Also back to "moi", I remember hearing someone refer to a baby with an american father as "mai". Same same as "moi"?

turcopolier

Dick T Well, good for you! You survived the experience. How long were you in the military, three years? I ate local chow for 29 years so don't get up on your high horse with me! "I went there and ate everything!" Well good, fathead! More pretentious BS from civilians! In Yemen an American major who had never eaten local food in his life told me he was going to a village for a wedding party. I advised him not to do it. He very nearly died and I had to arrange a USAF medivac to Germany. He was so f-----d up that he was retired from the army. pl

turcopolier

Mike

That sounds delicious. Do you have the recipe? pl

DickT

You're correct. 3 years 10 months 13 days.
▬▬▬▬▬▬▬▬▬▬
* TASK DETAILS: Resume the comment thread about eating local food abroad, starting after its last line. The material placed after this is not needed.

* DATA PROVIDED:
▬▬▬▬▬▬▬▬▬▬
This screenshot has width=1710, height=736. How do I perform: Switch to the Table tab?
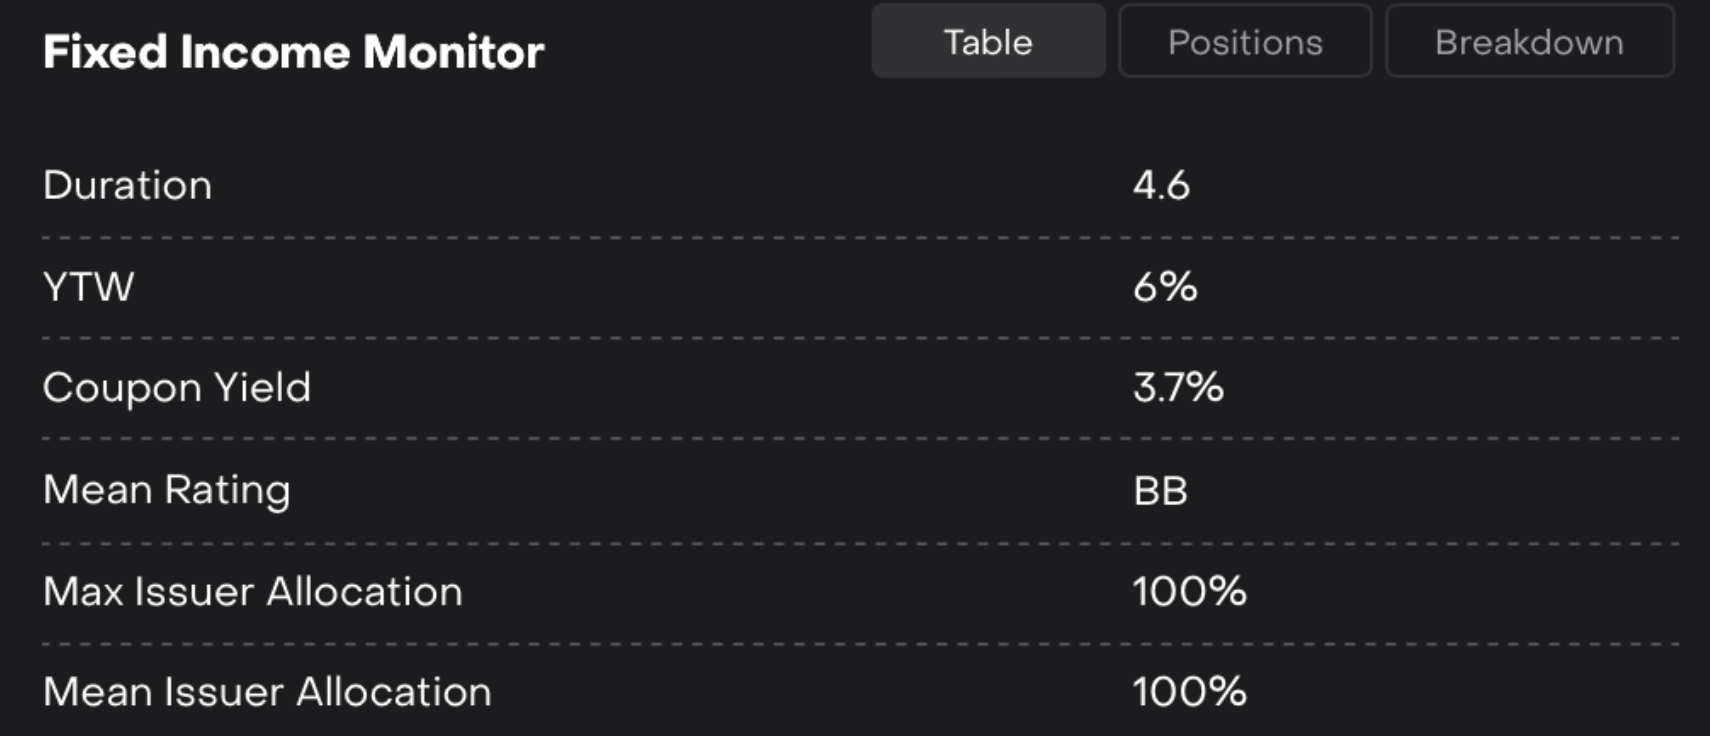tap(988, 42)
▬▬▬▬▬▬▬▬▬▬
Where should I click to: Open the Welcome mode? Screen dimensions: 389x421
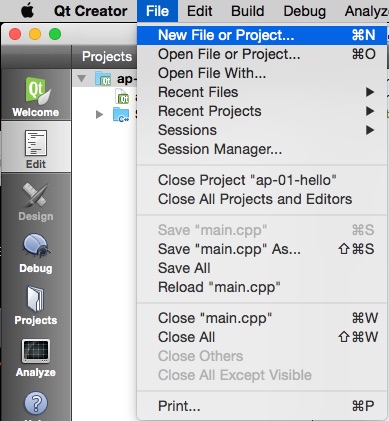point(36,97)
▬▬▬▬▬▬▬▬▬▬
* EXPECTED ANSWER:
different clue

Mike,

I had never thought of such a thing for spaghetti. Sometimes when I am feeling energetic and diligent enough, I will make a salad for myself with a dressing based on lemon juice/olive oil/ garlic/ anchovy paste mash-mixed in. Also a small fine-grated onion and some mixed pre-grated parmesan-romano cheese. I spice with a heavy foot, I guess . . .

But anchovy paste is not a fermented product, so far as I know. So nuoc mam or indeed garum itself would be a far further step.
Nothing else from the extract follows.